━━ QUOTED PASSAGE
Reynaldo Hahn, classical music composer

Reynaldo Hahn image

Reynaldo Hahn

Biography

Reynaldo Hahn (August 9, 1874 – January 28, 1947) was a Venezuelan, naturalised French, composer, conductor, music critic and diarist. Best known as a composer of songs, he wrote in the French classical tradition of the mélodie. The fine craftsmanship, remarkable beauty, and originality of his works capture the insouciance of la belle époque.

Child prodigy.

Reynaldo Hahn was born in Caracas, Venezuela, the youngest of twelve children. Reynaldo's father Carlos was an affluent engineer, inventor, and businessman of German-Jewish extraction; his mother, Elena María de Echenagucia, was a Venezuelan of Spanish, (Basque), origin. The increasingly volatile political atmosphere in South America during the 1870s caused his father to retire and leave Venezuela.

Hahn's family moved to Paris when he was three years old. Although he showed interest in his native music of Caracas in his youth, France would "determine and define Hahn's musical identity in later life". The city and its cultural resources: the Paris Opéra, the Paris Opéra Ballet, the Opéra-Comique, in addition to the nexus of artists and writers, proved an ideal setting for the precocious Hahn.

A child prodigy, Reynaldo made his début at the salon of the eccentric Princess Mathilde (Napoleon's niece), accompanying himself on the piano as he sang arias by Jacques Offenbach. At the age of eight, Hahn composed his first songs.

Despite the Paris Conservatoire's tradition of antipathy towards child prodigies—Franz Liszt had famously been rebuffed by the school many years before—Hahn entered the school at the age of ten. His teachers included Jules Massenet, Charles Gounod, Camille Saint-Saëns and Émile Descombes. Alfred Cortot and Maurice Ravel were fellow students.

Si mes vers avaient des ailes

In 1888 Reynaldo composed Si mes vers avaient des ailes to a poem by Victor Hugo; it was an instant success when published by Le Figaro. From this exposure and publicity, Hahn came into contact with many leading artists in Paris (in addition to the relationships he cultivated at the Conservatoire). The famed soprano Sybil Sanderson and the writer Alphonse Daudet invited Hahn into their social sphere. Hahn had "a special gift" of attracting "important people to his side".

Like many other French song composers of the time, Hahn was attracted to Hugo's poetry. Many of the hallmarks of Hahn's music are already evident in Si mes vers: the undulating piano accompaniment, the vocal line derived from the patterns and intimacy of speech, the surprising intervals and cadences, the cleverly placed mezza voce, and the sophistication and depth of feeling—all the more impressive because he was only thirteen when he composed it.

Paul Verlaine, another poet whose lyrics inspired many of Reynaldo's most beautiful songs, had on one occasion a chance to hear the young composer's settings of his poems (which Hahn entitled Chansons grises, begun in 1887 when Hahn was twelve years old and finished three years later). The poet "wept to hear Hahn's songs". L'heure exquise, from Chansons, was undoubtedly one of the songs that brought tears to Verlaine's eyes. With its flowing piano accompaniment, gentle melody, and ingenious modulations, Hahn captured the limpid and languid beauty of its text. The poet Stéphane Mallarmé, also present, wrote the following stanza:

                                Le pleur qui chante au langage
                                Du poète, Reynaldo
                                Hahn, tendrement le dégage
                                Comme en l'allée un jet d'eau.
━━━━
EXERCISES TO COMPLETE:
- 1) Using the Reynaldo Hahn biography, mark each statement yes or no, quoting the words that decide it: (a) Hahn entered the Paris Conservatoire at the age of ten. (b) Hahn's family moved to Paris when he was five. (c) Si mes vers avaient des ailes set a poem by Paul Verlaine.
- 2) Pick up the Reynaldo Hahn biography after Mallarmé's stanza and continue it.
━━ PROVIDED DATA
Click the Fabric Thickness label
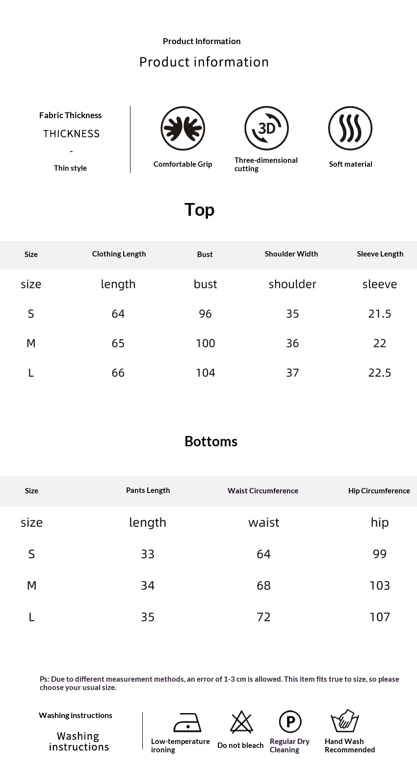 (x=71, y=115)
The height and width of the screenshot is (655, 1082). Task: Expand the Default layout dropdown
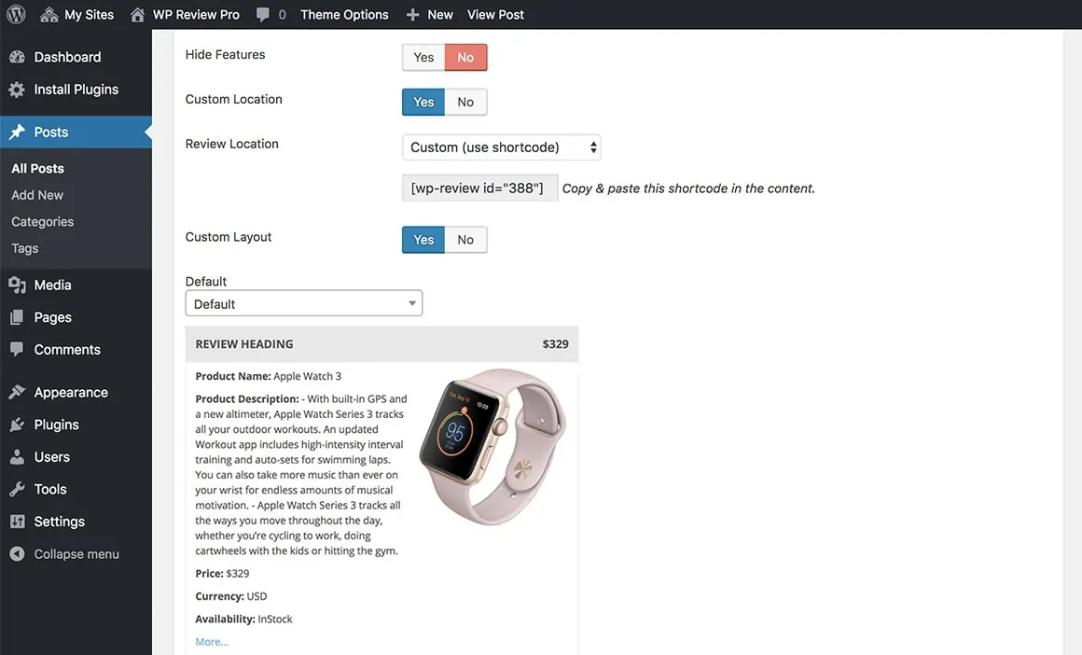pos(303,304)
━━━━
WRITTEN ANSWERS:
- 1)
(a) Yes: "Hahn entered the school at the age of ten."
(b) No: "Hahn's family moved to Paris when he was three years old."
(c) No: "Reynaldo composed Si mes vers avaient des ailes to a poem by Victor Hugo"

- 2)
Jean Santeuil.

                    Everything I have ever done has always been thanks to Reynaldo.

                                                            marcel proust

By the age of nineteen in 1894, Hahn had written many songs about love; however, his worldly sophistication masked shyness about his own personal feelings. He had close intimate friendships with women, and they were clearly fond of the gallant and charming young composer. Cléopatre-Diane de Mérode, a famous beauty of le beau monde and three years older than Hahn, inspired him to write: "I worship her as a great and perfect work of art". Despite this tribute to her, he reportedly loved her only at a distance his whole life. The famed courtesan Liane de Pougy referred to Hahn in her diary as the "sweetness in [her] life." Though close friends, their relationship ended when de Pougy married. Hahn famously told her: "Goodbye Lianon. I hate married people." Perhaps most telling are personal letters Hahn wrote in which he was frequently critical of homosexuals and homosexuality.

1894 was to prove a fateful year for Hahn. At the home of artist Madeleine Lemaire, he met an aspiring writer three years older than himself. The writer was the then little-known, "highly strung and snobby" Marcel Proust. Proust and Hahn shared a love for painting, literature, and Fauré. They became lovers and often traveled together and collaborated on various projects. One of those projects, Portraits de peintres (1896), is a work consisting of spoken text with piano accompaniment.

Hahn honed his writing skills during this period, becoming one of the best critics on music and musicians. Seldom appreciating his contemporaries, he instead admired the artists of the past (shown in his portraits of legendary figures). His writing, like Proust's, was characterized by a deft skill in depicting small details.

Proust's unfinished autobiographical novel Jean Santeuil, posthumously published and, by some, considered ill-structured, nevertheless shows nascent genius and foreshadows his masterpiece À la recherche du temps perdu. Proust began to write it in 1895, one year after meeting Hahn (on whom the hero is reportedly based). Although by 1896 they were no longer lovers, they remained lifelong friends and supporters until Proust's death in 1922.

World wars and interwar activities

In 1909, Hahn became a French citizen. In 1914, at the outbreak of World War I, he volunteered for service in the French Army. He was older than the official conscription age but was accepted and served, first as a private, finally reaching the rank of corporal. While at the front he composed a song cycle based on poems by Robert Louis Stevenson.

As a conductor Hahn specialised in Mozart, conducting the initial performances of the Salzburg Festival at the invitation of Lilli Lehmann when the festival was revived after World War I. He also served in the 1920s and 1930s as general manager of the Cannes Casino opera house. For many years he was the influential music critic of the leading Paris daily, Le Figaro.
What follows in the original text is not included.